Complex Number question (1 Viewer)

[Cobra]

Hey guys, im stumped on how to do this so if you could help me, it would be much appreciated:

On an Argand Diagram, the Point A represents the real number 1. O is the Origin, and the point P represents the complex number Z, which satisfies the condition:

Arg (Z - 1) = 2 Arg Z

a) Show this information on a diagram, and deduce that the triangle OPA is isosceles.

b) Deduce that the locus of P is a circle, and show this on your diagram.

I also cant do this question

1) Let ß be a cube root of -1, where ß is not real. Show that ß^2 = ß - 1

 

[Mountain.Dew]

Hey guys, im stumped on how to do this so if you could help me, it would be much appreciated:

On an Argand Diagram, the Point A represents the real number 1. O is the Origin, and the point P represents the complex number Z, which satisfies the condition:

Arg (Z - 1) = 2 Arg Z

a) Show this information on a diagram, and deduce that the triangle OPA is isosceles.

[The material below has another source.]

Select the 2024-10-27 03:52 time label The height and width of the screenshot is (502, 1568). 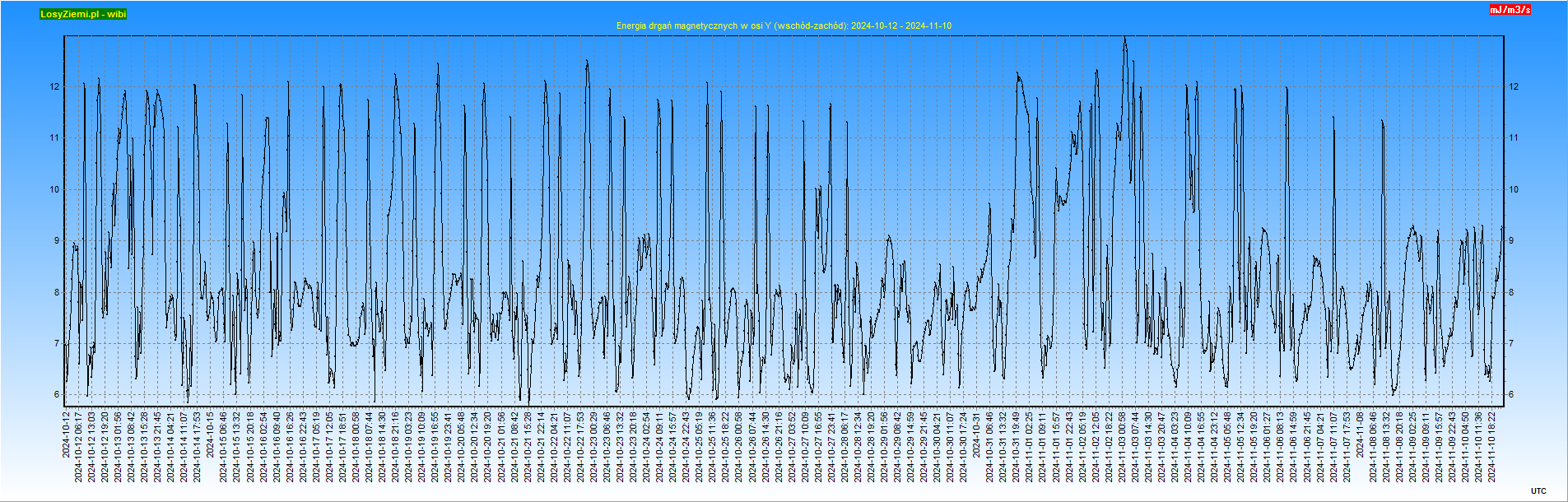792,447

b) Deduce that the locus of P is a circle, and show this on your diagram.

I also cant do this question

1) Let ß be a cube root of -1, where ß is not real. Show that ß^2 = ß - 1

the complex number one i can do, but i just cant seem to express it correctly without a diagram.

for the roots one ==>

if B is a cube root of -1, then B^3 = -1 ==> B^3 + 1 = 0, therefore (B+1)(B^2 - B + 1)=0

since B is a complex number, B + 1 cannot = 0. therefore, B^2 - B + 1=0

so ß^2 = ß - 1

 

[Cobra]

cheers mountain dew, that was a great help, it'll give me an extra 2 marks
Thanx dude =D

 

[Riviet]

From my diagram, let θ be the argument of Z (angle AOP). Since arg(z-1) refers to the angle that z makes with P(1,0) and is double the angle that z makes with the Re(z) axis, arg(z) = θ. Now the exterior angle of a triangle is equal to the sum of the two opposite interior angles, implying that angle OAP = arg(z-1) - angle AOP = 2θ - θ = θ.
Therefore, triangle OAP is isosceles.
Now for part b), i'm not sure how to go about it algebraically, but look at the diagram and imagine a circle that passes through O and A, with centre P, where OP and OA are two of the radii of the circle. Hope that helps.

 

[Mountain.Dew]

From my diagram, let θ be the argument of Z (angle AOP). Since arg(z-1) refers to the angle that z makes with P(1,0) and is double the angle that z makes with the Re(z) axis, arg(z) = θ. Now the exterior angle of a triangle is equal to the sum of the two opposite interior angles, implying that angle OAP = arg(z-1) - angle AOP = 2θ - θ = θ.
Therefore, triangle OAP is isosceles.
Now for part b), i'm not sure how to go about it algebraically, but look at the diagram and imagine a circle that passes through O and A, with centre P, where OP and OA are two of the radii of the circle. Hope that helps.

to get it algebraically, just do z=x+iy

arg(z-1) = 2arg z

arg(x-1+iy) = 2(arg)(x+iy)

arg(x-1+iy) = arg(x+iy)^2

arg(x-1+iy) = arg(x^2 - y^2 + 2xyi)

so, skipping the tan inverse part... y/(x-1) = 2xy/ (x^2 - y^2), we have y=0

x^2 - y^2 = 2x^2 - 2x

x^2 - 2x + 1 + y^2 = 1

(x-1)^2 + y^2 = 1

TADA!

 

[Riviet]

Ah so that's how you do it, the inverse tan bit cancelling out certainly makes sense now. =D

 

[Mountain.Dew]

Ah so that's how you do it, the inverse tan bit cancelling out certainly makes sense now. =D

cheers mountain dew, that was a great help, it'll give me an extra 2 marks
Thanx dude =D

=D glad i helped. *bows to both ppl*

 

[Mill]

The first question is actually quite interesting in that there is several ways that you can think about it.

It's also connected to the circle geometry theorem that the angle at the centre of a circle is twice the angle at the circumference.

 

[Cobra]

cheers fellaz. I actually worked it out another way, using trig and working out question b before a thanx again though, you guys were very helpful.